Given instruction |
Please copy each of the following rows word for word, keeping every line unchanged and in its original order.

Input records |
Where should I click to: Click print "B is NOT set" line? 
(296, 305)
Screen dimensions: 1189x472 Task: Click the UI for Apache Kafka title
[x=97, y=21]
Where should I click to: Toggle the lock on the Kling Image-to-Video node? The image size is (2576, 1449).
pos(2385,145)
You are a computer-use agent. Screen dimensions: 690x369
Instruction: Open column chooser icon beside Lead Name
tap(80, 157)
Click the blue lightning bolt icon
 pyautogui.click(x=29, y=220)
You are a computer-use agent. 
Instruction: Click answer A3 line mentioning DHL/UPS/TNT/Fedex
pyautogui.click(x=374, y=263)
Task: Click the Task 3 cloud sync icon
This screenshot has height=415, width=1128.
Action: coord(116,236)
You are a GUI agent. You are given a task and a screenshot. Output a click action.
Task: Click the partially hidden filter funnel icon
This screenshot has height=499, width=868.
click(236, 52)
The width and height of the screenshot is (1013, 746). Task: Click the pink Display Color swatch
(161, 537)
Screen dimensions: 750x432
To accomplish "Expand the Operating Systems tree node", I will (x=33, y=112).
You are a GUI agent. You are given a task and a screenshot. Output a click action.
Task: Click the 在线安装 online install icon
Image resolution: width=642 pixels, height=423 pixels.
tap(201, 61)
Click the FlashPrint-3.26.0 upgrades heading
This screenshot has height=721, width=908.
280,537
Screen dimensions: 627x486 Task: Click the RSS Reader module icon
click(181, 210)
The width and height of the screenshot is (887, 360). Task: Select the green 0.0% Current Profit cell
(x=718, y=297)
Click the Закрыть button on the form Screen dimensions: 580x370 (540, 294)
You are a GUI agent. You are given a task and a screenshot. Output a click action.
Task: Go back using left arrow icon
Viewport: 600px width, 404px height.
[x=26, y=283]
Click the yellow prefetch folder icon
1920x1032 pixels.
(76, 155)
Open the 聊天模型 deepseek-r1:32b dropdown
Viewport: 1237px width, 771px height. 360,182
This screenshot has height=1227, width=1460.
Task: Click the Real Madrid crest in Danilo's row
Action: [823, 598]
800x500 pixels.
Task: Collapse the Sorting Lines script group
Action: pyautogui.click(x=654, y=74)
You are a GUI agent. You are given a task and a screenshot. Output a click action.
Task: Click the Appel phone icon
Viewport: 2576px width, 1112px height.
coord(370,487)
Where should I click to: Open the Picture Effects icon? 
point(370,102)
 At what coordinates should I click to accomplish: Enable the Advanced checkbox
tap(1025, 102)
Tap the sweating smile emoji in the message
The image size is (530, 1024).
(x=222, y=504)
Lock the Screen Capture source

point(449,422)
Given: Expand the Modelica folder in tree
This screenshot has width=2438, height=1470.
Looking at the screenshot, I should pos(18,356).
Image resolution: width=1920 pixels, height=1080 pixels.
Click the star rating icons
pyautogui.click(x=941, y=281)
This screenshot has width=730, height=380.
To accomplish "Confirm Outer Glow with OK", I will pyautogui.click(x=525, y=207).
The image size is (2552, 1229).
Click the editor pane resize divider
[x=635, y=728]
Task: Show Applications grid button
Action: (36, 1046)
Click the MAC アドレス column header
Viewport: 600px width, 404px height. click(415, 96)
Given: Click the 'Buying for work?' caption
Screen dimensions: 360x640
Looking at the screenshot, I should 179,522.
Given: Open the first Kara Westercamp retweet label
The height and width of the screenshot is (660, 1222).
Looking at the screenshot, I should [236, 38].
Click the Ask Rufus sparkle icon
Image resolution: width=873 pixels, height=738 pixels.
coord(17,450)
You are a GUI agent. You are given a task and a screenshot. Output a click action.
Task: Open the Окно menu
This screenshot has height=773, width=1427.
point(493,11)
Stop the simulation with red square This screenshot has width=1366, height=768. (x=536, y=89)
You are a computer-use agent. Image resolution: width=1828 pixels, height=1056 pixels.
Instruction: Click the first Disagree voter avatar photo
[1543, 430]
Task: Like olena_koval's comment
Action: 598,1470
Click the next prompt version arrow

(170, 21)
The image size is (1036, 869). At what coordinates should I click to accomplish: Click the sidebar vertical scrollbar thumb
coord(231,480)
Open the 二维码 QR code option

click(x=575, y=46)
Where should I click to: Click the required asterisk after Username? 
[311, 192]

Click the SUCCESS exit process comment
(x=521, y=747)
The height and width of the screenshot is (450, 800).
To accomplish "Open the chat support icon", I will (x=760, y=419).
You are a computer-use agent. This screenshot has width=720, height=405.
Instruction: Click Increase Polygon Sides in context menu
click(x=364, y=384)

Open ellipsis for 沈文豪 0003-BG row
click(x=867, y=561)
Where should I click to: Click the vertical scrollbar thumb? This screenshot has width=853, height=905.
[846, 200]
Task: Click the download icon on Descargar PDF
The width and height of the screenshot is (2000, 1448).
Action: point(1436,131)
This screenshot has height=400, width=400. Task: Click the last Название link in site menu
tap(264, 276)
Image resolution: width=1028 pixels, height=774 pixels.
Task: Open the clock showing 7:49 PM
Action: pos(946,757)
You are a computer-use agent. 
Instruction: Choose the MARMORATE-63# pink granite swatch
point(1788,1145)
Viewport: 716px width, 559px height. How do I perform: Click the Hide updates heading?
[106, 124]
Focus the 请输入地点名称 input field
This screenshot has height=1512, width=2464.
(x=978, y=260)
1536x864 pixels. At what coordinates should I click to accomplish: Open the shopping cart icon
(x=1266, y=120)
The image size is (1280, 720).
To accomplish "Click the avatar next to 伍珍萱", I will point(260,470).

Task output |
Where should I click to: Click print "B is NOT set" line? 
(296, 305)
Screen dimensions: 1189x472 Task: Click the UI for Apache Kafka title
[x=97, y=21]
Where should I click to: Toggle the lock on the Kling Image-to-Video node? The image size is (2576, 1449).
pos(2385,145)
You are a computer-use agent. Screen dimensions: 690x369
Instruction: Open column chooser icon beside Lead Name
tap(80, 157)
Click the blue lightning bolt icon
 pyautogui.click(x=29, y=220)
You are a computer-use agent. 
Instruction: Click answer A3 line mentioning DHL/UPS/TNT/Fedex
pyautogui.click(x=374, y=263)
Task: Click the Task 3 cloud sync icon
This screenshot has height=415, width=1128.
Action: coord(116,236)
You are a GUI agent. You are given a task and a screenshot. Output a click action.
Task: Click the partially hidden filter funnel icon
This screenshot has height=499, width=868.
click(236, 52)
The width and height of the screenshot is (1013, 746). Task: Click the pink Display Color swatch
(161, 537)
Screen dimensions: 750x432
To accomplish "Expand the Operating Systems tree node", I will (x=33, y=112).
You are a GUI agent. You are given a task and a screenshot. Output a click action.
Task: Click the 在线安装 online install icon
Image resolution: width=642 pixels, height=423 pixels.
tap(201, 61)
Click the FlashPrint-3.26.0 upgrades heading
This screenshot has height=721, width=908.
280,537
Screen dimensions: 627x486 Task: Click the RSS Reader module icon
click(181, 210)
The width and height of the screenshot is (887, 360). Task: Select the green 0.0% Current Profit cell
(x=718, y=297)
Click the Закрыть button on the form Screen dimensions: 580x370 (540, 294)
You are a GUI agent. You are given a task and a screenshot. Output a click action.
Task: Go back using left arrow icon
Viewport: 600px width, 404px height.
[x=26, y=283]
Click the yellow prefetch folder icon
1920x1032 pixels.
(76, 155)
Open the 聊天模型 deepseek-r1:32b dropdown
Viewport: 1237px width, 771px height. 360,182
This screenshot has height=1227, width=1460.
Task: Click the Real Madrid crest in Danilo's row
Action: [823, 598]
800x500 pixels.
Task: Collapse the Sorting Lines script group
Action: pyautogui.click(x=654, y=74)
You are a GUI agent. You are given a task and a screenshot. Output a click action.
Task: Click the Appel phone icon
Viewport: 2576px width, 1112px height.
coord(370,487)
Where should I click to: Open the Picture Effects icon? 
point(370,102)
 At what coordinates should I click to accomplish: Enable the Advanced checkbox
tap(1025, 102)
Tap the sweating smile emoji in the message
The image size is (530, 1024).
(x=222, y=504)
Lock the Screen Capture source

point(449,422)
Given: Expand the Modelica folder in tree
This screenshot has width=2438, height=1470.
Looking at the screenshot, I should pos(18,356).
Image resolution: width=1920 pixels, height=1080 pixels.
Click the star rating icons
pyautogui.click(x=941, y=281)
This screenshot has width=730, height=380.
To accomplish "Confirm Outer Glow with OK", I will pyautogui.click(x=525, y=207).
The image size is (2552, 1229).
Click the editor pane resize divider
[x=635, y=728]
Task: Show Applications grid button
Action: (36, 1046)
Click the MAC アドレス column header
Viewport: 600px width, 404px height. click(415, 96)
Given: Click the 'Buying for work?' caption
Screen dimensions: 360x640
Looking at the screenshot, I should 179,522.
Given: Open the first Kara Westercamp retweet label
The height and width of the screenshot is (660, 1222).
Looking at the screenshot, I should [236, 38].
Click the Ask Rufus sparkle icon
Image resolution: width=873 pixels, height=738 pixels.
coord(17,450)
You are a GUI agent. You are given a task and a screenshot. Output a click action.
Task: Open the Окно menu
This screenshot has height=773, width=1427.
point(493,11)
Stop the simulation with red square This screenshot has width=1366, height=768. (x=536, y=89)
You are a computer-use agent. Image resolution: width=1828 pixels, height=1056 pixels.
Instruction: Click the first Disagree voter avatar photo
[1543, 430]
Task: Like olena_koval's comment
Action: 598,1470
Click the next prompt version arrow

(170, 21)
The image size is (1036, 869). At what coordinates should I click to accomplish: Click the sidebar vertical scrollbar thumb
coord(231,480)
Open the 二维码 QR code option

click(x=575, y=46)
Where should I click to: Click the required asterisk after Username? 
[311, 192]

Click the SUCCESS exit process comment
(x=521, y=747)
The height and width of the screenshot is (450, 800).
To accomplish "Open the chat support icon", I will (x=760, y=419).
You are a computer-use agent. This screenshot has width=720, height=405.
Instruction: Click Increase Polygon Sides in context menu
click(x=364, y=384)

Open ellipsis for 沈文豪 0003-BG row
click(x=867, y=561)
Where should I click to: Click the vertical scrollbar thumb? This screenshot has width=853, height=905.
[846, 200]
Task: Click the download icon on Descargar PDF
The width and height of the screenshot is (2000, 1448).
Action: point(1436,131)
This screenshot has height=400, width=400. Task: Click the last Название link in site menu
tap(264, 276)
Image resolution: width=1028 pixels, height=774 pixels.
Task: Open the clock showing 7:49 PM
Action: pos(946,757)
You are a computer-use agent. 
Instruction: Choose the MARMORATE-63# pink granite swatch
point(1788,1145)
Viewport: 716px width, 559px height. How do I perform: Click the Hide updates heading?
[106, 124]
Focus the 请输入地点名称 input field
This screenshot has height=1512, width=2464.
(x=978, y=260)
1536x864 pixels. At what coordinates should I click to accomplish: Open the shopping cart icon
(x=1266, y=120)
The image size is (1280, 720).
To accomplish "Click the avatar next to 伍珍萱", I will point(260,470).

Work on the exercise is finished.